Para ele, a forte restrição fiscal é o grande
desafio, mas que pode se reverter em oportunidade para trazer a força do
mercado para contribuir com essa retomada, abandonando os modelos da velha
economia e promovendo uma nova, inclusiva e regenerativa.
Cenário
“Está claro que as estruturas econômicas e sociais
são insustentáveis sem uma natureza resiliente.” Quem faz a avaliação é o Fórum
Econômico Mundial, que em relatório publicado em julho apresentou propostas de
como países e setores empresariais podem construir um futuro no qual a natureza
não seja mais degradada sob a justificativa de geração de riquezas. Intitulado
“The Future of Busines and Nature", o relatório destaca que a incorporação
de aspectos sociais e ambientais pelos negócios pode gerar US$ 10 trilhões e
395 milhões de empregos até 2030.
“As atuais políticas são ineficientes no combate ao
desmatamento e não são suficientes para responder às demandas do planeta, que
vão em direção à Agenda 2030 para o Desenvolvimento Sustentável.
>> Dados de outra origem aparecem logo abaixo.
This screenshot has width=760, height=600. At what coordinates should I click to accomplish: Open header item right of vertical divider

Não está claro
como o Brasil vai conseguir fazer isso e cumprir o Acordo de Paris, que prevê a
neutralidade de carbono até 2050. Há ainda um grande vácuo na política para que
isso aconteça e infelizmente não temos tempo para esperar”, afirma Fukayama.
No começo do ano, o Fórum Econômico Mundial já
havia alertado para o risco de que metade do PIB (Produto Interno Bruto) do
planeta pudesse ser perdida em razão de negócios que hoje são dependentes da
natureza e de seus serviços ecossistêmicos. Isso significaria US$ 44 trilhões a
menos no mundo, o que acentuaria as desigualdades.
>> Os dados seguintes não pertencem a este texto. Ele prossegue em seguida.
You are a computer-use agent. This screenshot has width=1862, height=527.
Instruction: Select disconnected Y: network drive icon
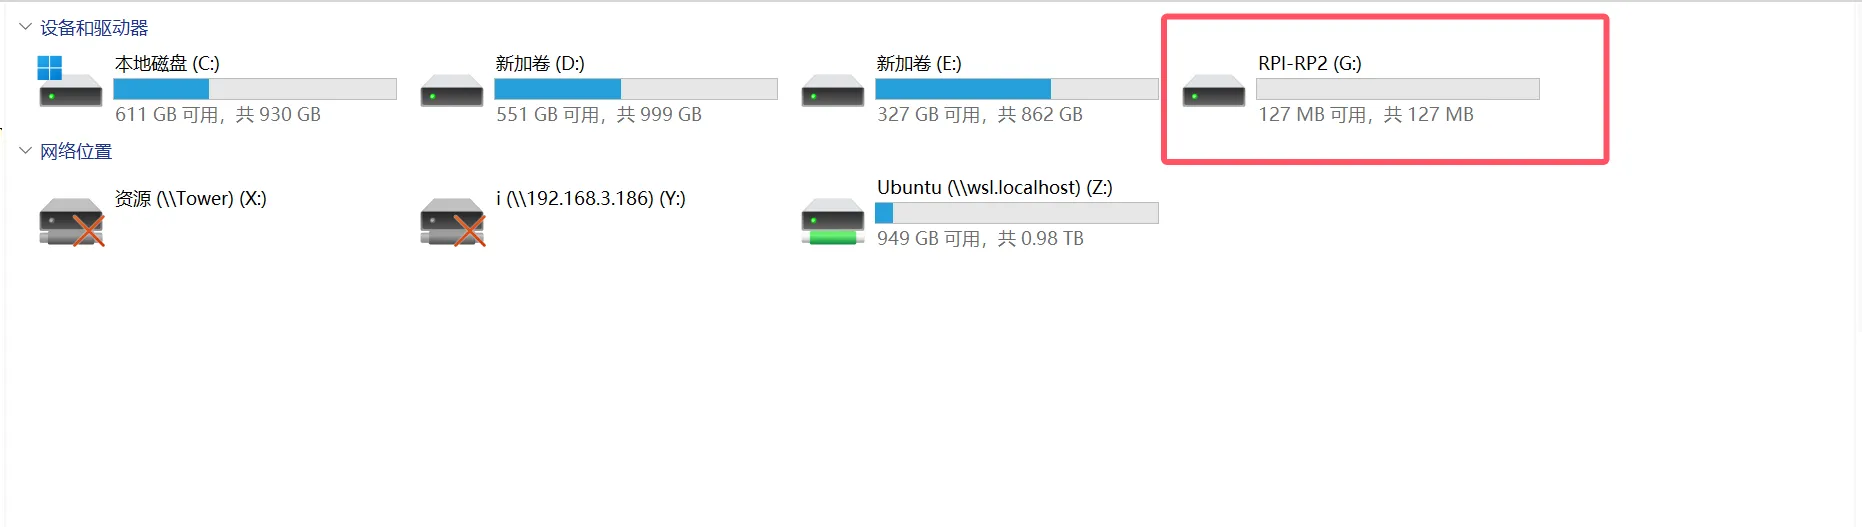coord(452,221)

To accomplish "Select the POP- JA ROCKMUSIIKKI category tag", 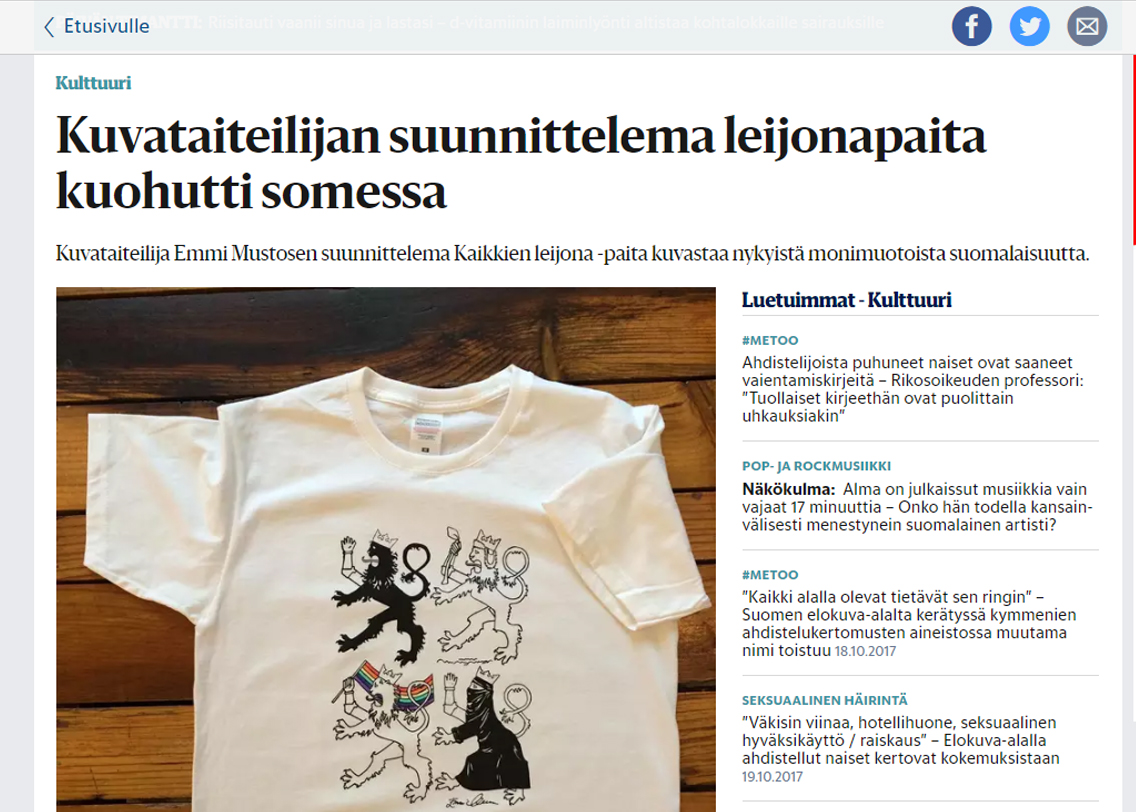I will (816, 466).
A União Europeia vem liderando o movimento de
recuperação verde até aqui. Em maio, quando o bloco ainda sofria gravemente os
efeitos da pandemia, a Comissão Europeia divulgou um plano para a retomada da
economia dos países membros. Dos 750 bilhões de euros previstos para os
próximos anos, 25% serão destinados a iniciativas de mitigação das mudanças
climáticas e degradação da natureza. É previsto, por exemplo, a injeção de
dinheiro em maneiras de se melhorar a eficiência energética, a geração de
energia e a produção de veículos não-poluentes.
A medida, contudo, não serve apenas para a
recuperação imediata da economia europeia, mas também para prepará-la para o
futuro, visto que, ao que tudo indica, a crise atual se iniciou em razão de uma
doença zoonótica provocada justamente pelo distúrbio humano em ambientes
naturais. Até junho, governos e organizações internacionais já investiram algo
próximo a US$ 9 trilhões para a prevenção dos impactos econômicos e humanos
mais imediatos da pandemia. Ainda assim, apesar de todo esse esforço, o novo
coronavírus tem causado efeitos de proporções catastróficas.
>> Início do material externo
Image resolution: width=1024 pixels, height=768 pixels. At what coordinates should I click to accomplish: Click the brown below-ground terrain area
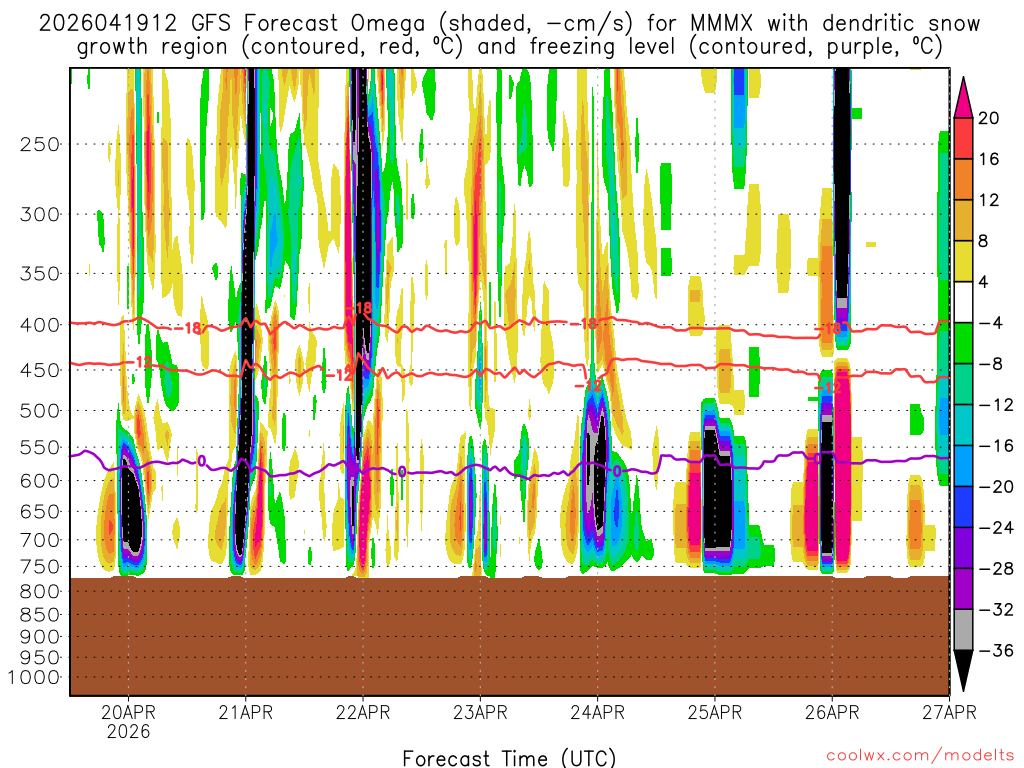click(509, 635)
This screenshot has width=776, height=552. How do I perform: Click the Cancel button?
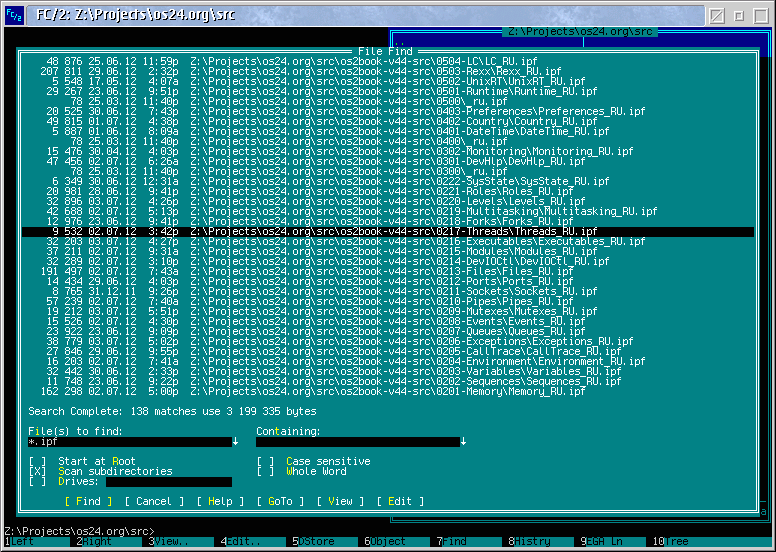154,502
Um estudo publicado no final de julho na revista Nature
estimou que o custo de prevenir uma pandemia por meio de ações ecológicas é 500
vezes menor do que os prejuízos econômicos decorrentes dela. Enquanto as
despesas anuais com o monitoramento do comércio de animais e a redução do
desmatamento, entre outras medidas, ficariam entre US$ 22 bilhões e US$ 31,2
bilhões, os prejuízos de uma pandemia poderia variar de US$ 8,1 a US$ 15,8
trilhões, dependendo da sua taxa de mortalidade.
Nos Estados Unidos, a retomada verde é conhecida
como “New Green Deal”, uma série de medidas estruturais para
reduzir a poluição do país. Uma das propostas defende que a economia americana
atinja a neutralidade de emissões até 2050. No entanto, assim como no Brasil, o
avanço de legislações sustentáveis no campo econômico ainda esbarra em questões
políticas e ideológicas. No país, o movimento tem sido liderado pelo setor
empresarial e financeiro, mas ainda com impactos limitados, sem o apoio mais
contundente do poder público. O cientista Carlos Nobre, membro da RECN, que tem
atuado com iniciativas tecnológicas na Amazônia, cunhou o termo "Amazon
Green Deal" para fazer referência ao novo modelo de
desenvolvimento socioeconômico da região.